## Extract
====
ABSTRACT ICONS - 1988-2017 - NEW YORK


In the late 80s the Art Survey class that Vanni was teaching at the Cooper Union University was replaced by a course in methods and techniques of the ancient masters. This gave him an opportunity to resume his experimentation with classical techniques on panels and walls, delving into painting methods such as egg tempera and fresco. He began reviving the use of egg tempera in small panel pieces, unburdened by the demands of larger scale work.

Up until this point Vanni had found it difficult to work on small-scale pieces, as he believed they could not accommodate the contrasts and relationships that most interested him. However, he now understood that by changing the nature of the painting itself, he might be able to achieve the same values as in the larger paintings. He replaced broad applications of paint with background made up of extremely minute brushstrokes, characteristics of tempera technique, in a sort of writing of the painted surface. He found himself in the same position as a painter of miniatures, particularly in terms of the intimist relationship with painted work and a consequent loss of awareness of the surrounding world. Reviving this traditional technique, he succeeded in eliminating any trace of the real scale of the material in the finished work.
====
## Given data
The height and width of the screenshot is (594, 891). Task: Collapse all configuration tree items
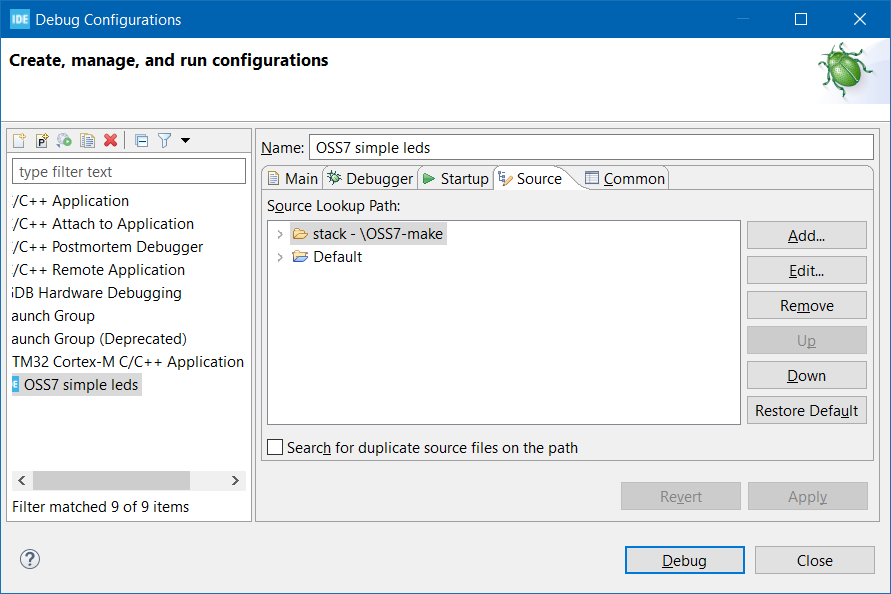click(x=141, y=141)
====
## What is required
From the text about Vanni's abstract icons above, reproduce word for word the stretch from "In the late" through "larger scale work.".

## Exercise solution
In the late 80s the Art Survey class that Vanni was teaching at the Cooper Union University was replaced by a course in methods and techniques of the ancient masters. This gave him an opportunity to resume his experimentation with classical techniques on panels and walls, delving into painting methods such as egg tempera and fresco. He began reviving the use of egg tempera in small panel pieces, unburdened by the demands of larger scale work.